Criou-se a figura do ministro que é a “rainha da Inglaterra”. Há um corpo de secretários e convidados que atendem a orientações políticas e pseudocientíficas. Até agora, eles não conseguiram apresentar um único estudo decente e que dê lastro ao que eles falam.

Então, essa turma tem interferência junto ao presidente da República, que impõe uma política equivocada.

Há inúmeras amostras. O próprio Eduardo Pazuello, com todos os defeitos dele, anunciou a compra de vacinas da CoronaVac, mas foi desautorizado pelo presidente instantaneamente. Dimas Covas, diretor do Instituto Butantã, disse que, depois da declaração do presidente, realmente as negociações esfriaram.
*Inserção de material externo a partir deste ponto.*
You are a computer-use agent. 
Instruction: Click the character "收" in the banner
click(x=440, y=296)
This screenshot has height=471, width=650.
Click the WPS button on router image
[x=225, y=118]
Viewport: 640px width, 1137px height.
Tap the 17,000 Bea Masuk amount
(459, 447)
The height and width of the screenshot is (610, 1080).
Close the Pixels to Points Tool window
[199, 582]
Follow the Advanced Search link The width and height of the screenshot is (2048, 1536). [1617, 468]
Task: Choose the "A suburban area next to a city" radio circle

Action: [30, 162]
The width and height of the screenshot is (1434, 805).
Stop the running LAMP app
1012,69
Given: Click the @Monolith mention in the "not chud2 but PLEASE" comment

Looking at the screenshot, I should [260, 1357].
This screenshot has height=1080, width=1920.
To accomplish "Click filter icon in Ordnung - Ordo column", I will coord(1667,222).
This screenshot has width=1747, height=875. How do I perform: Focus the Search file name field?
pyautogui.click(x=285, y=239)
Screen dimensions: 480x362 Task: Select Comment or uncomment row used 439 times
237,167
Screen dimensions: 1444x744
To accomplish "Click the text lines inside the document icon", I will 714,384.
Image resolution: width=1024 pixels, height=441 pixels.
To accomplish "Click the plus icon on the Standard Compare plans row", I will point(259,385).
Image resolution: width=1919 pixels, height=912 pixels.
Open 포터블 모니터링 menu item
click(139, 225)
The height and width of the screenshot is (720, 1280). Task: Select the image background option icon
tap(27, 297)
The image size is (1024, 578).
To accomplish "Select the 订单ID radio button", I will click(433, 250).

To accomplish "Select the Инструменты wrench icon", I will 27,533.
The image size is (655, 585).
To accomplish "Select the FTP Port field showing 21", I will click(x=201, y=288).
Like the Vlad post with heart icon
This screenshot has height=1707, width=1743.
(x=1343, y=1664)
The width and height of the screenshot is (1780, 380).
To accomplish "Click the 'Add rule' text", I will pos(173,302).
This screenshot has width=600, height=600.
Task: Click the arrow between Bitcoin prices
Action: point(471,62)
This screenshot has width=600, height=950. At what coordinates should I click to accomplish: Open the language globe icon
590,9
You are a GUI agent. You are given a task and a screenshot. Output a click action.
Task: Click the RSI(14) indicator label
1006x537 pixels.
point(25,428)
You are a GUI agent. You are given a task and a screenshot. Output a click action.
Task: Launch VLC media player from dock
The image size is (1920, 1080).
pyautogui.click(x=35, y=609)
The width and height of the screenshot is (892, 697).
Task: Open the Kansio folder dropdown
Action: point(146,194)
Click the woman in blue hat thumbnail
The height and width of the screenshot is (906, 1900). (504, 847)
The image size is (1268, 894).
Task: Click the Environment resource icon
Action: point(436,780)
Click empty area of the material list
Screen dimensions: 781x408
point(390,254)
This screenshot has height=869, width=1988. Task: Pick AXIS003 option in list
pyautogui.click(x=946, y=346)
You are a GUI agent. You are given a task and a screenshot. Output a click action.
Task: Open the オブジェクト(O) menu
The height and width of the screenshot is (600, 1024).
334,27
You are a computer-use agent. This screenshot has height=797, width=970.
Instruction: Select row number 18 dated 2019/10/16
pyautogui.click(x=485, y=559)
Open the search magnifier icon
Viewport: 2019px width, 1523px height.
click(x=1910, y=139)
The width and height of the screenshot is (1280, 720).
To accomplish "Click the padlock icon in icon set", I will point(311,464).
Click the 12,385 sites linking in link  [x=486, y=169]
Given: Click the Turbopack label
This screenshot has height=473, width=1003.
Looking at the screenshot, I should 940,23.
No final, o governo acabou comprando. Mas por quê? Porque João Doria iria aplicar a vacina e o STF cobrou o plano de vacinação.

Não podemos perder essa memória. A narrativa governista diz que o Bolsonaro fez tudo pela vacina. É mentira. Ele fez tudo para não comprar.

O problema-chave é que o Brasil investiu praticamente todas as linhas no sentido contrário ao consenso global. O mundo correu atrás de vacinas, e a gente parou. O mundo parou de falar em tratamento precoce, e a gente está falando até hoje. O mundo correu para informar as pessoas sobre a importância do isolamento social e eventualmente aplicou medidas como o lockdown, e o Brasil sabotou essa política o tempo inteiro.

O resultado está aí: quase 500 mil brasileiros mortos.

BBC News Brasil – Testemunhas como Pazuello, Queiroga, Mayra Pinheiro têm constantemente negado que o governo priorizou a cloroquina em vez da vacina. Que provas a CPI tem para apontar que o governo de fato escolheu um remédio sem comprovação científica como política de enfrentamento?

Vieira – Vou dar um exemplo. O setor jurídico do Ministério da Saúde começou a tratar das vacinas da Pfizer em dezembro de 2020, mas o primeiro contato da empresa é de março de 2020. Ela tentou por todos os meios possíveis fazer contato. E não teve respostas.